In order for imports from GNU import libraries to mix properly with the normal import chunks, the chunks from the existing mechanism needs to be added into named sections like .idata$2.

These GNU import libraries consist of one header object, a number of object files, one for each imported function/variable, and one trailer. Within the import libraries, the object files are ordered alphabetically in this order. The chunks stemming from these libraries have to be grouped by what library they originate from and sorted, to make sure the section chunks for headers and trailers for the lists are ordered as intended. This is done on all sections named .idata$*, before adding the synthesized chunks to them.

Diff Detail

Event Timeline

mstorsjo created this revision.Oct 3 2017, 1:25 PM
ruiu edited edge metadata.Oct 3 2017, 1:39 PM

Import library files are tricky, and I don't fully understand how it works in the MSVC linker. It seems that because import libraries contain sections such as .idata$2, .idata$3, etc., they would be "naturally" processed and sorted in the MSVC linker, and as a result a correct output would be created. But I couldn't figure that out. So, lld implements a special logic for the import library.

I have two questions:

  1. Do you think you can figure out what MSVC does for the import libary?
  2. Why does GNU binutils create an import library that is different from MSVC's?
compnerd edited edge metadata.Oct 3 2017, 1:45 PM

@ruiu I'm not sure that I understand the first question. Might be easier to discuss this on IRC or at the social.

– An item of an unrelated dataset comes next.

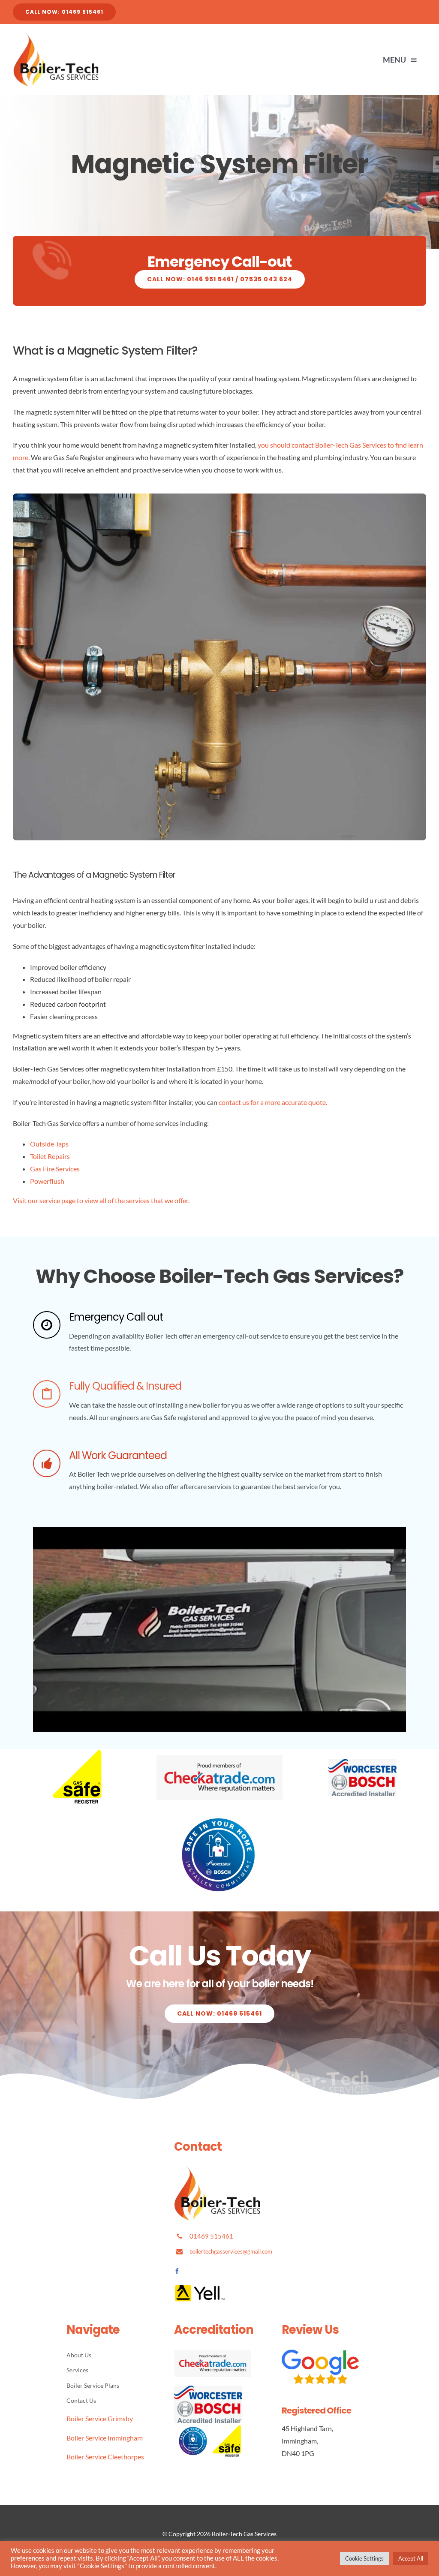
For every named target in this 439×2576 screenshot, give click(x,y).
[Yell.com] (200, 2288)
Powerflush (47, 1181)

As to why binutils generates different import libraries, is because a long time ago, import libraries used to be complete archives with object files. This was larger but simpler. They based the behaviour on that, but added some extensions to actually be able to sort the sections correctly (which in my experience is still insufficient as there have been cases where it would inject the null terminator too early, or swap things earlier). To make things worse, they actually don't get the ordering correct with the short import library format (which is what MSVC currently generates). In order to work with binutils, you need to generate the binutils specific format of the import library.

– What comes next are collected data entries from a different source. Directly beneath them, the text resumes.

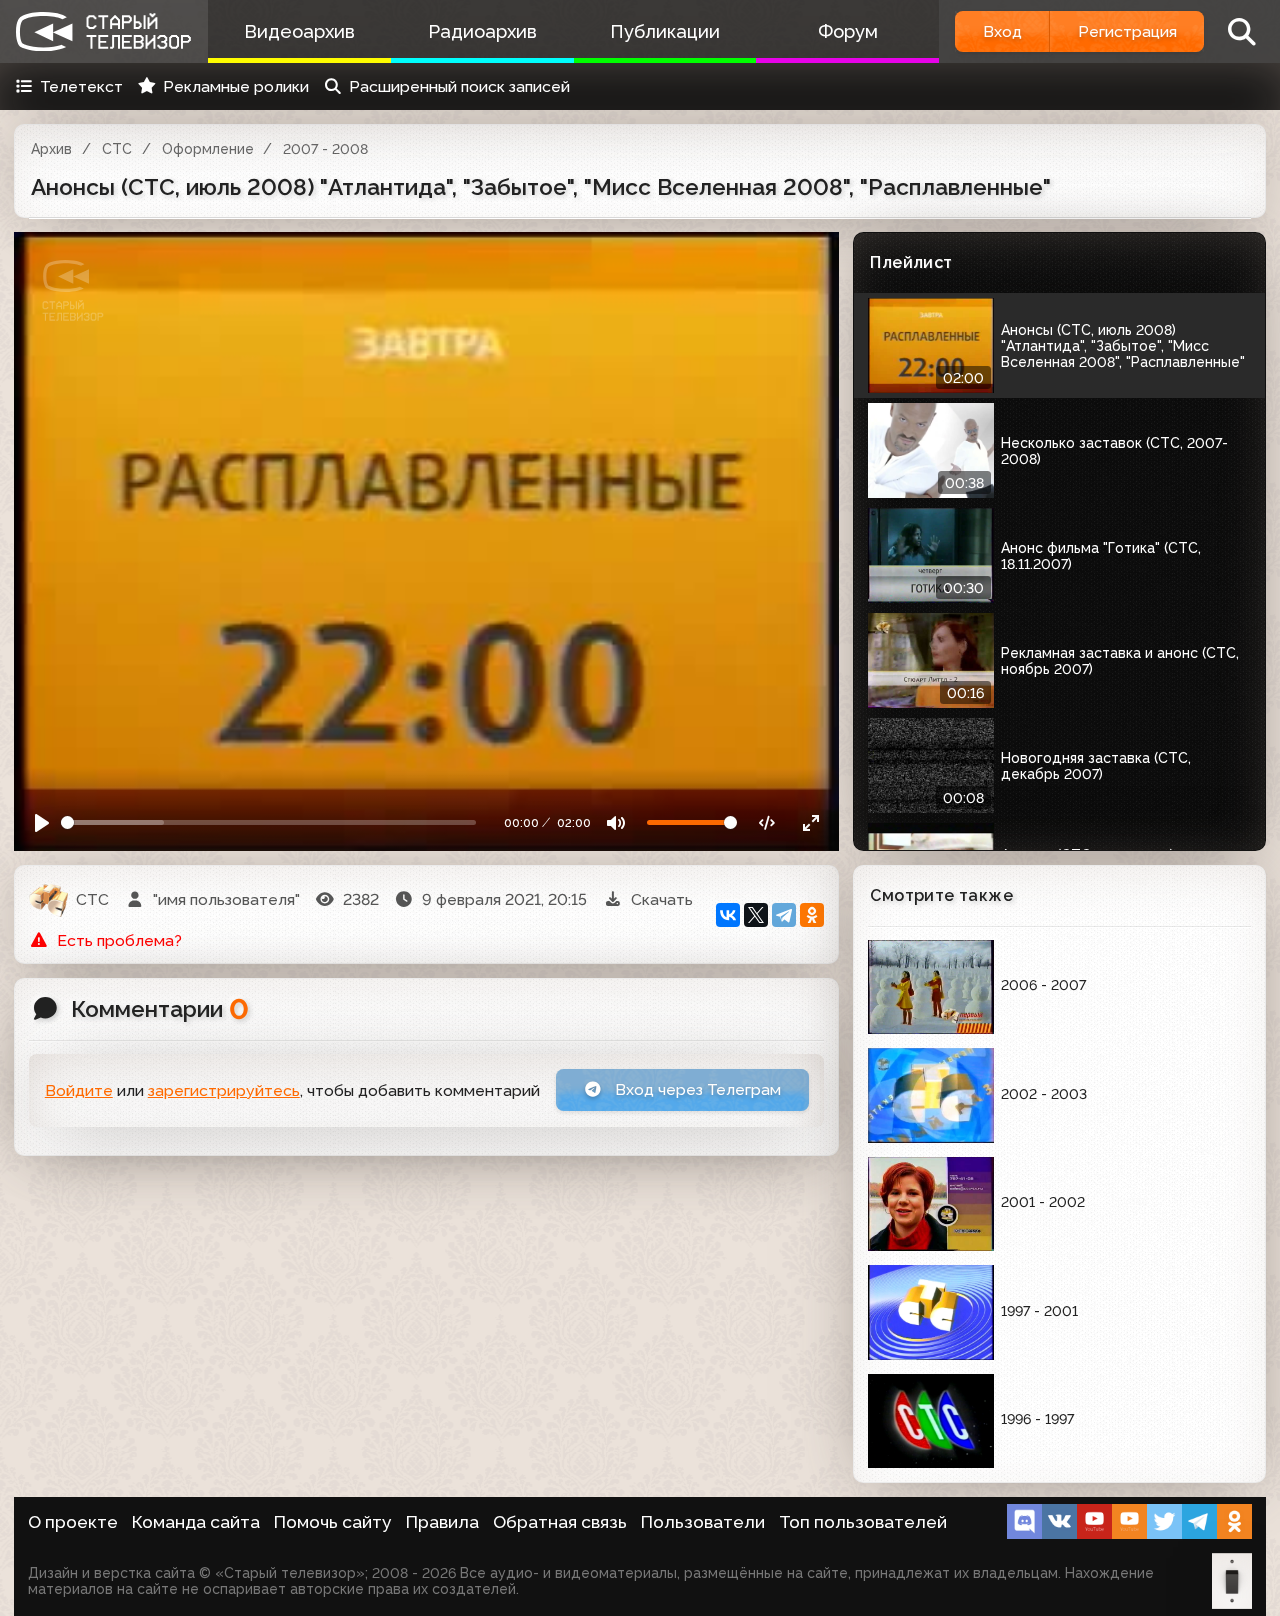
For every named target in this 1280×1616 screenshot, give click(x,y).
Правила (442, 1522)
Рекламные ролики (236, 86)
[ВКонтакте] (728, 915)
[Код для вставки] (767, 822)
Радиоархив (482, 31)
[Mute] (616, 822)
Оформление (208, 149)
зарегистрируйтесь (224, 1090)
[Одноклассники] (812, 915)
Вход (1002, 31)
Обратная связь (560, 1522)
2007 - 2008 (325, 149)
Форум (848, 31)
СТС (117, 149)
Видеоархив (299, 31)
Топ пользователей (863, 1522)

In D38513#887477, @ruiu wrote:

Import library files are tricky, and I don't fully understand how it works in the MSVC linker. It seems that because import libraries contain sections such as .idata$2, .idata$3, etc., they would be "naturally" processed and sorted in the MSVC linker, and as a result a correct output would be created. But I couldn't figure that out. So, lld implements a special logic for the import library.

Ok, thanks for the honest comment on this part!

I have two questions:

  1. Do you think you can figure out what MSVC does for the import libary?

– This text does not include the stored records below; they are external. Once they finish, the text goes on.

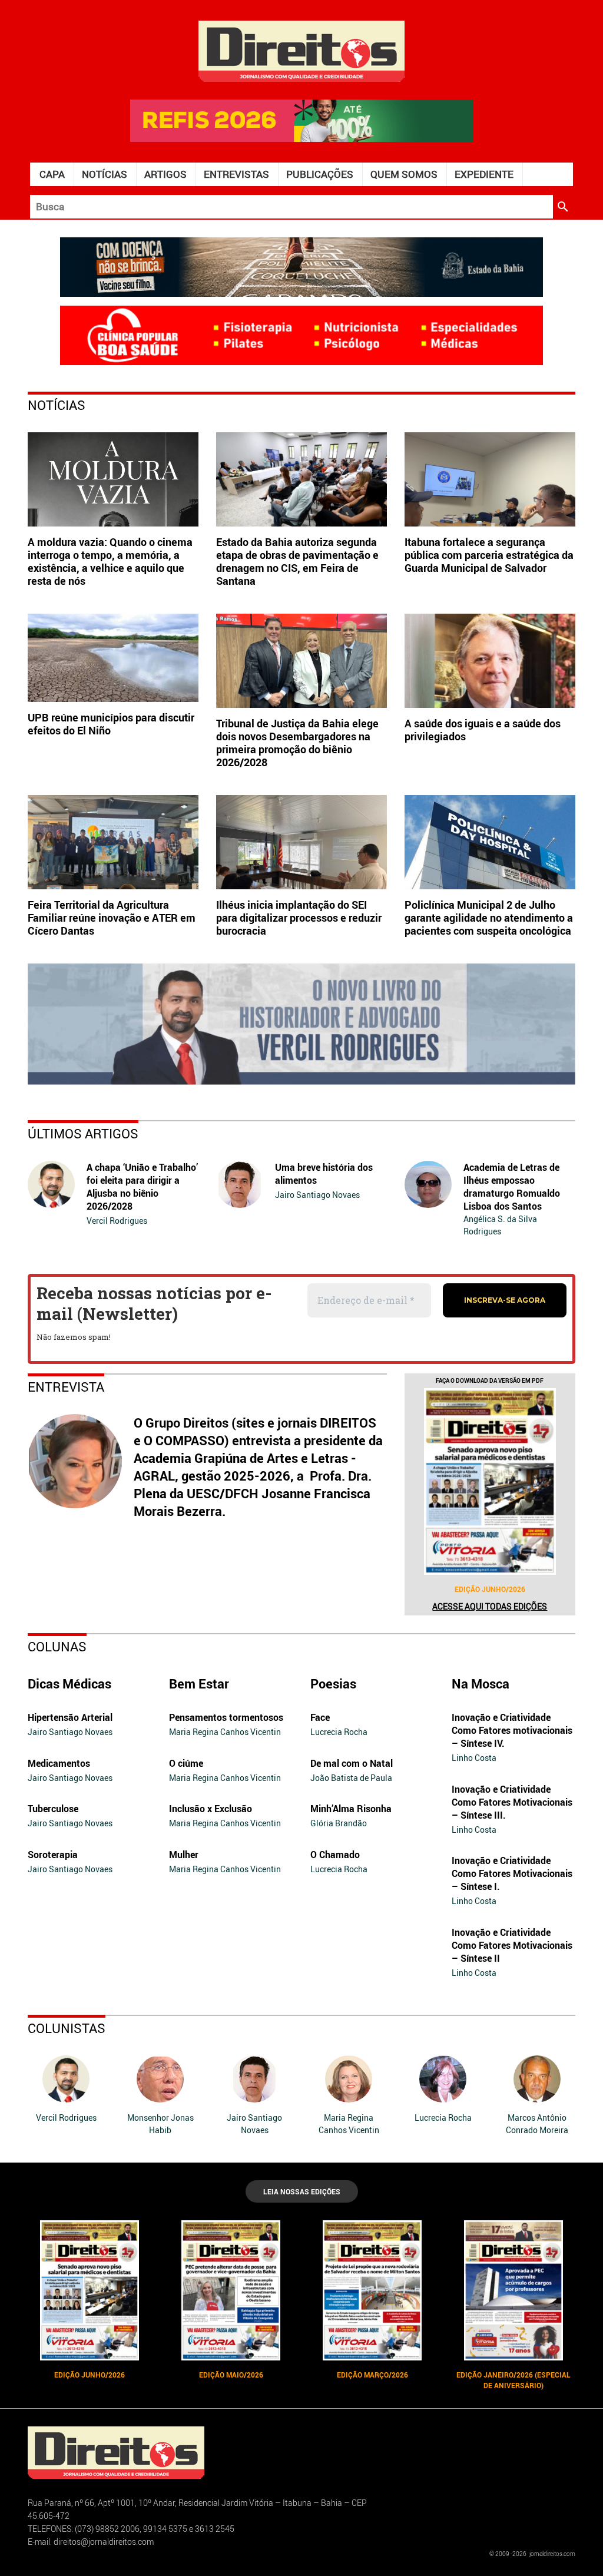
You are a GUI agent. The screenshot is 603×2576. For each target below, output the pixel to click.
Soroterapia (53, 1854)
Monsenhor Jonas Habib (160, 2123)
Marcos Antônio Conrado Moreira (537, 2123)
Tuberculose (53, 1808)
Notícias (104, 174)
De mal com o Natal (351, 1763)
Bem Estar (199, 1683)
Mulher (183, 1854)
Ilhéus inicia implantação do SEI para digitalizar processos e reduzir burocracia (299, 918)
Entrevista (66, 1386)
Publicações (319, 174)
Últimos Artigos (83, 1133)
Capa (52, 174)
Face (320, 1717)
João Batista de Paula (351, 1777)
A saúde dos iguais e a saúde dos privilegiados (483, 729)
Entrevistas (236, 174)
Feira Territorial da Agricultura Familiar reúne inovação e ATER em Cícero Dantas (112, 918)
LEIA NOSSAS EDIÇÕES (301, 2191)
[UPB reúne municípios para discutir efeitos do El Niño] (113, 658)
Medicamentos (59, 1763)
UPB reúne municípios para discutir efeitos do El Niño (111, 723)
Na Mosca (480, 1683)
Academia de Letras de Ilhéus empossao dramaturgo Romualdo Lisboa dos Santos (511, 1187)
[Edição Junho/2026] (489, 1481)
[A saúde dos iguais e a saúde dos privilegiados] (490, 661)
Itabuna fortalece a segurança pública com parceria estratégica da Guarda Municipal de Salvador (489, 555)
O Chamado (335, 1854)
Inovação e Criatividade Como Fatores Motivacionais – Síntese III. (512, 1802)
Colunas (57, 1646)
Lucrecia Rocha (338, 1731)
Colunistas (66, 2028)
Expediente (484, 174)
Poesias (333, 1683)
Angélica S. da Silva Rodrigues (500, 1225)
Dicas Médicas (69, 1683)
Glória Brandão (338, 1823)
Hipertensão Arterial (70, 1717)
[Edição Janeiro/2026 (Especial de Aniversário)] (513, 2290)
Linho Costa (474, 1757)
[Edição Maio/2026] (231, 2290)
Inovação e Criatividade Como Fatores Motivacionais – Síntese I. (512, 1873)
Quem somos (404, 174)
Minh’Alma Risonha (351, 1808)
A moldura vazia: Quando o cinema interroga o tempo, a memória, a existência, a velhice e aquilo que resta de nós (110, 561)
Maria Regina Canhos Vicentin (225, 1731)
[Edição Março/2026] (372, 2290)
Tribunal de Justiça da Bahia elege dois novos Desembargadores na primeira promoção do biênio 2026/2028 (297, 742)
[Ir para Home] (301, 50)
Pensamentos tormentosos (226, 1717)
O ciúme (186, 1763)
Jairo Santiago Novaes (317, 1194)
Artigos (165, 174)
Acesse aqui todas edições (489, 1606)
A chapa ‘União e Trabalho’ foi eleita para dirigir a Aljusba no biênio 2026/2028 (142, 1187)
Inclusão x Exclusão (210, 1808)
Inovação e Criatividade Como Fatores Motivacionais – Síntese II (512, 1945)
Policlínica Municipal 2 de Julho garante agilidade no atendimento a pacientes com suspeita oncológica (489, 918)
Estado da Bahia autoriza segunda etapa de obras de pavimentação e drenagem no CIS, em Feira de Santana (297, 561)
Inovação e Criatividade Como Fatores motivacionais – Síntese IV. (512, 1730)
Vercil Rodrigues (117, 1220)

I guess I'd have to try to reverse-engineer the logic somehow, alternatively try to look at what GNU binutils does in case that gives any clues.

This whole patch turned out to be a much larger task than I had anticipated, so I posted it early in case anyone of you would have had good insights on how to implement it. I'll probably continue with this with a bit lower priority and focus on other easier features inbetween though.

Could you elaborate on "the first object file in the static import library to be included is the function itself"? Is the function in question the linker-provided import thunk, or something else?

Could you elaborate on "the first object file in the static import library to be included is the function itself"? Is the function in question the linker-provided import thunk, or something else?

It's the import library provided import thunk.

To elaborate:
Given an import library for a dll testlib.dll, it contains a number of object files, d000000.o, d000001.o etc.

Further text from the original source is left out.